Illinois Farmers Raise Concerns over Tax Implications from Inflation Reduction Act


The Inflation Reduction Act is now law after President Joe Biden added his signature to the $740 billion bill that increases taxes to pay for a variety of things. Farmers have some concerns.

The measure allocates nearly $370 billion toward renewable energy subsidies. It also has health care provisions like caps on insulin for Medicare recipients and more. The measure will also increase taxes on incomes over $400,000, and imposes a 15% minimum income tax on business profits.

Illinois Farm Bureau President Richard Guebert said there are some good things in the bill, but on taxes, farmers need to “fasten their seatbelts.”

“It really gives us heartburn of what the tax implications will be for the long term,” Guebert told WMAY. “There always, I think, will be a trickle down effect to the farmgate, you might say, and the consumer.”

U.S. Rep. Cheri Bustos, D-Moline, didn’t address the tax concerns, and said other elements of the bill will help farmers.
□ □ □ □ □ □ □
→ **PROBLEM SET**
**1.** Condense the paragraph of the article about Illinois farmers and the Inflation Reduction Act that begins "The measure allocates nearly $370 billion" into a bulleted list of its main facts.
**2.** Write the next part of the article about Illinois farmers and the Inflation Reduction Act, picking up after its final sentence.

Collected data
□ □ □ □ □ □ □
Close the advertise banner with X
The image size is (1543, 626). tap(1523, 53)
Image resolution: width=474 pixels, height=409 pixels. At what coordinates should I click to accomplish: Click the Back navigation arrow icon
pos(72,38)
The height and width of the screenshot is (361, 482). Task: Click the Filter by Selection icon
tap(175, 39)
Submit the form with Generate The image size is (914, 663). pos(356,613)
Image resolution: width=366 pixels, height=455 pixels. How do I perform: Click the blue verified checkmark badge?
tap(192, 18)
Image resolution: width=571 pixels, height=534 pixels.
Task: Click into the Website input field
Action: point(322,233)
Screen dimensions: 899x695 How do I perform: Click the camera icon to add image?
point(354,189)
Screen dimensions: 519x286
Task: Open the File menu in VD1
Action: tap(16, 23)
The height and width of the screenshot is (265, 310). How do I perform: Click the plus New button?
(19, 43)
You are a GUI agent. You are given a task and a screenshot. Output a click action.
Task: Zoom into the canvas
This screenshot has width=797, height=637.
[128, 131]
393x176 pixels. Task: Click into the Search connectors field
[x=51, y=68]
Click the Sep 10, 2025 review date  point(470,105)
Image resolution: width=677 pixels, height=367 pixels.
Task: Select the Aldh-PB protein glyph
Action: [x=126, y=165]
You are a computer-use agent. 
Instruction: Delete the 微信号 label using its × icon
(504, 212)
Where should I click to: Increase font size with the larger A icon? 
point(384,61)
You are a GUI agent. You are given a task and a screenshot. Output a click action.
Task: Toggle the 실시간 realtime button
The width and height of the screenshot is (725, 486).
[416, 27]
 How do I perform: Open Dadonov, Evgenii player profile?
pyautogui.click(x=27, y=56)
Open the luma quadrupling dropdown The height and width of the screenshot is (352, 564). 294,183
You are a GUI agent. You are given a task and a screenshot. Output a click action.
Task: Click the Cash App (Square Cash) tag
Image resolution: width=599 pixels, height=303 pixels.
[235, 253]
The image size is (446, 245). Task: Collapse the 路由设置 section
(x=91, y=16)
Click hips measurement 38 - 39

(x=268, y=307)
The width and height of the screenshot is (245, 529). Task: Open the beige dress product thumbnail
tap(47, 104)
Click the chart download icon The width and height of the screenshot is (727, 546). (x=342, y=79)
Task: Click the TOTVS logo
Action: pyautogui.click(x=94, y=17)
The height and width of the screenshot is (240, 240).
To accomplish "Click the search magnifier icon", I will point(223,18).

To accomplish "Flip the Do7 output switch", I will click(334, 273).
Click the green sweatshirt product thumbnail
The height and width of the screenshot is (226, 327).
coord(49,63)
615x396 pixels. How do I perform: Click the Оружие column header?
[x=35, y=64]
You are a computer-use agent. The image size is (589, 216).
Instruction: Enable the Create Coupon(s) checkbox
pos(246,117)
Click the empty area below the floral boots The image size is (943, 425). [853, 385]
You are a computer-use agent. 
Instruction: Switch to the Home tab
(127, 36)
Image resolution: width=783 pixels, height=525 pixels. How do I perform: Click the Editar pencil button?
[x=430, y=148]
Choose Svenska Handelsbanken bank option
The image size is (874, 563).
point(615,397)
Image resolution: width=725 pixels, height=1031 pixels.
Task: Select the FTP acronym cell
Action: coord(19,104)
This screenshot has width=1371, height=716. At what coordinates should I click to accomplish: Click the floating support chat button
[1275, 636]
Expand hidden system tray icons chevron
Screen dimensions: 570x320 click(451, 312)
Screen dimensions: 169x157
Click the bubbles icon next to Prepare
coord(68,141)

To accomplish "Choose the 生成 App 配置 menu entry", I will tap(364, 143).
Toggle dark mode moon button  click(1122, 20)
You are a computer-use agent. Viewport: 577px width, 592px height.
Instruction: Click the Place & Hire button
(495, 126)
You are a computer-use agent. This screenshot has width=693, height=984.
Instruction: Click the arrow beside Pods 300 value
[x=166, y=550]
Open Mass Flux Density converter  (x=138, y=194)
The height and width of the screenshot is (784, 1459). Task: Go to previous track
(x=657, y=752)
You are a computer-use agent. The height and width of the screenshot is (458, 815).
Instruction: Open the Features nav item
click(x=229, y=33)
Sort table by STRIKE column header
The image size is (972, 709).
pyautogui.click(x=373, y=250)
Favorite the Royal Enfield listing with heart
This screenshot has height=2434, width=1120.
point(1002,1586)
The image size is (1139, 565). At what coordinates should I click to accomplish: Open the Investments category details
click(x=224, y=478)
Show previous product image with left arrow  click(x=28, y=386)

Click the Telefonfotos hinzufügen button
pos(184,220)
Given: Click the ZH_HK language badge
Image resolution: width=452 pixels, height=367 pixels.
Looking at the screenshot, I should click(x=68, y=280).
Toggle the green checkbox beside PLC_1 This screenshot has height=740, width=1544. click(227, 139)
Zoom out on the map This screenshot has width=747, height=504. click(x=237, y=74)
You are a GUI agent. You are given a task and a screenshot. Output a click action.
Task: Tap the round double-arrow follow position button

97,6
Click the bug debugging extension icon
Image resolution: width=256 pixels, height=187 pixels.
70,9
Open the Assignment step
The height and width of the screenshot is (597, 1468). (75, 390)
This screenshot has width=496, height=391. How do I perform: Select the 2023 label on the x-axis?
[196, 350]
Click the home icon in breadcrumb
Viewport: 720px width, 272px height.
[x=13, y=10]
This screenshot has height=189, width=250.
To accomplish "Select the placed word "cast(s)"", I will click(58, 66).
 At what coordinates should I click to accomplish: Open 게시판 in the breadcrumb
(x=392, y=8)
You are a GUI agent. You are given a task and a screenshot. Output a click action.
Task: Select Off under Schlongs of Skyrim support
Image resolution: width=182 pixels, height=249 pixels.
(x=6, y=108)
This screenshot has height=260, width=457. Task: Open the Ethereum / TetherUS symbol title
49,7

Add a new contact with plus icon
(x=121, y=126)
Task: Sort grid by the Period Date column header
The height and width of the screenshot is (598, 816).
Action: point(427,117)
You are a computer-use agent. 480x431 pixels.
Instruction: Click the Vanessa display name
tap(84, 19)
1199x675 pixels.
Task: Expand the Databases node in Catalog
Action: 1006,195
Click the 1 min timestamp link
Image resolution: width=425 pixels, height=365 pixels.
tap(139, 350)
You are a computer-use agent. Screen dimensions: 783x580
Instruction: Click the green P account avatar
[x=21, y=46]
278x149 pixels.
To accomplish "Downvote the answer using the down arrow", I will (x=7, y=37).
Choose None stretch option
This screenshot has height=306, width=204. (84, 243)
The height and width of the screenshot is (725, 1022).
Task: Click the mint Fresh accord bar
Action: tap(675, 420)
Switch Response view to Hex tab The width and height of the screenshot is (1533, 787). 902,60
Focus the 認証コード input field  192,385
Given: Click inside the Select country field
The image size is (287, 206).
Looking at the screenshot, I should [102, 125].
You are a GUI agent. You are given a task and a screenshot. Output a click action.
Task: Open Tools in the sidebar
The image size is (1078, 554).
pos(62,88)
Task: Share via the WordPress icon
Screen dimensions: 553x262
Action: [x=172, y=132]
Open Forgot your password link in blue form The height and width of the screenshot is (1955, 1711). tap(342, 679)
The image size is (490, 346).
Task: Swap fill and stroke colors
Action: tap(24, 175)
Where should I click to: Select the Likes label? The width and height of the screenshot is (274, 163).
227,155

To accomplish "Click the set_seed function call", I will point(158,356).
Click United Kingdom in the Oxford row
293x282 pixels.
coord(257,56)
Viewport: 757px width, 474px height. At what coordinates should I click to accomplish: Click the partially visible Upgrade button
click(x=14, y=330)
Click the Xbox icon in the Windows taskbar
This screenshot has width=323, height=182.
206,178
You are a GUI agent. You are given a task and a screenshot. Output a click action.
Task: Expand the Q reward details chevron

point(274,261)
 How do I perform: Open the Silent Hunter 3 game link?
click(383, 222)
□ □ □ □ □ □ □
→ **RESULTS FOR THE EXERCISE**
**1.**
- Nearly $370 billion goes to renewable energy subsidies.
- Health care provisions include caps on insulin for Medicare recipients.
- Taxes rise on incomes over $400,000.
- Business profits face a 15% minimum income tax.

**2.**
“We’ve got oversubscribed programs on conservation. We will now have the money to incentivize more of our family farmers to practice good conservation measures,” Bustos told The Center Square.

She called the Inflation Reduction Act a “farm bill lite,” including expanding and funding expansion of biodiesel fuel.

“President Biden signed the year-round E15 executive order,” Bustos said. “Now we’ve got money to build that out.”

Guebert said the biodiesel provisions are good for farmers, but it’s hard to shake concerns about possible tax increases on farmers making more than $400,000 a year.

“Farmers usually pay a lot of taxes, more in real estate taxes and property taxes probably, but we’ll just have to see how that trickles down and impacts agriculture going forward,” Guebert said.